Veamos esto como una nueva religiosidad. Hoy en día, las religiones tradicionales están en crisis y suelen entrar en conflicto entre sí. Pero esta solidaridad recién descubierta corre a través de las divisiones entre cristianos católicos, protestantes y ortodoxos. Incluso podría zanjar la división entre cristianos y musulmanes. El papa Francisco se ha convertido en intérprete de esta nueva religiosidad exhortando a cada parroquia, comunidad religiosa y monasterio a dar ayuda y abrigo al menos a una familia de refugiados.
Por años, la gente se ha preocupado por la desaparición de los centros educativos tradicionales para los jóvenes, ya sean manejados por la iglesia o por diferentes partidos políticos, y de la solidaridad social que éstos aportaban. Empero, poco a poco se ha ido cultivando una sensibilidad similar, aun sin tales centros.

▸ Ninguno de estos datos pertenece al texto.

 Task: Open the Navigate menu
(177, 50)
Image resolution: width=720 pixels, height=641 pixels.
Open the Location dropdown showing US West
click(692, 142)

En Italia vimos los primeros indicios de esta camaradería cuando Florencia fue afectada por las inundaciones en 1966 y cientos de jóvenes de todo el país —y de todo el mundo— acudieron a la ciudad en apuros para rescatar libros del lodo en la Biblioteca Nacional. Recientemente hemos visto evidencias de este fenómeno en Médicos sin Fronteras, voluntarios que han ido al África y en los cientos de estudiantes que trabajan sin salario en diversos festivales culturales.
¿Está destinada a durar esta solidaridad? No lo sé, pero ciertamente ha sido alimentada por la retorcida conducta de otros. En términos de su poder y de su ámbito, ¿será capaz de superar las oleadas de xenofobia que están recorriendo toda Europa? Quizá deberíamos recordar que las primeras comunidades cristianas eran diminutas en comparación con el paganismo dominante que las rodeaba.
Esta nueva religión de solidaridad sin duda tendrá sus mártires y no tenemos que buscar muy lejos para darnos cuenta cuánta gente está dispuesta a derramar sangre para sofocarla. Pero quizá sea esa gente, y no los inmigrantes, la que no pasará.